### SUPPLIED RECORDS

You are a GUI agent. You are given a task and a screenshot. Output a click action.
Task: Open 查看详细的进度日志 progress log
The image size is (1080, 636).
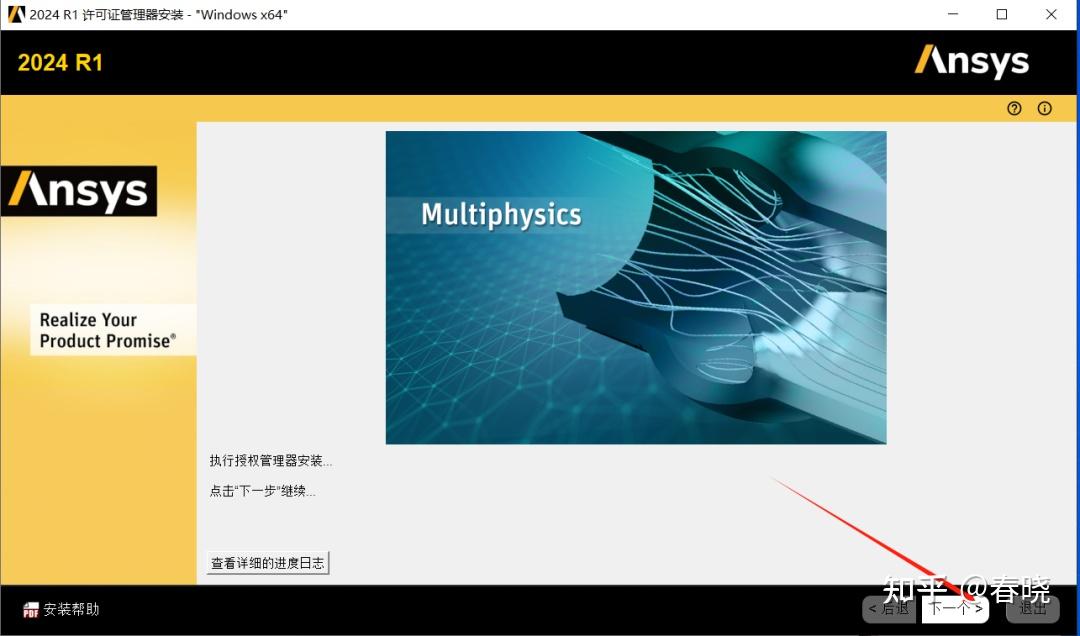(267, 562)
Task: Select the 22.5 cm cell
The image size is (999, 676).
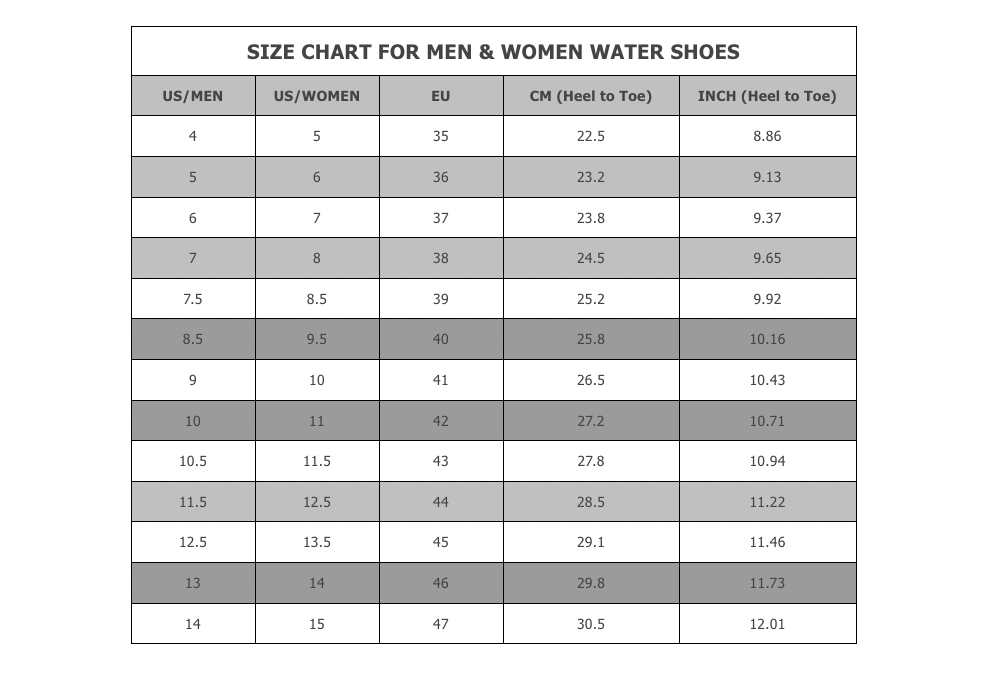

...

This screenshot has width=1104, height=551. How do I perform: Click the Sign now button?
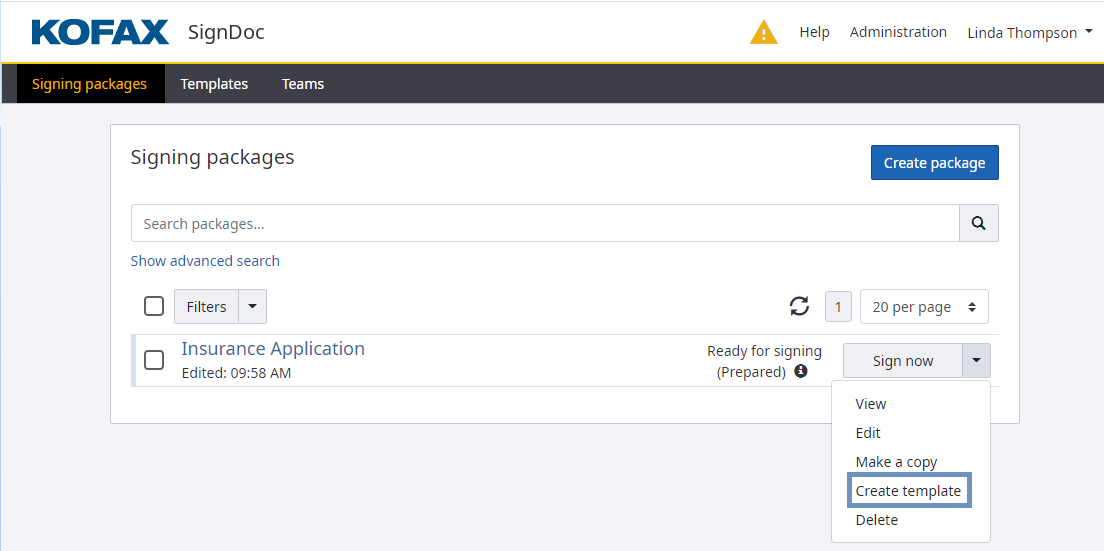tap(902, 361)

### EXERCISE OBJECTIVE
Nothing but the lines from the one containing "You are a GUI" through the one containing "The image size is (999, 676)." should appear, copied exactly from the material above and without pictures.

### WRITTEN RESPONSE
You are a GUI agent. You are given a task and a screenshot. Output a click action.
Task: Open 查看详细的进度日志 progress log
The image size is (1080, 636).
(267, 562)
Task: Select the 22.5 cm cell
The image size is (999, 676).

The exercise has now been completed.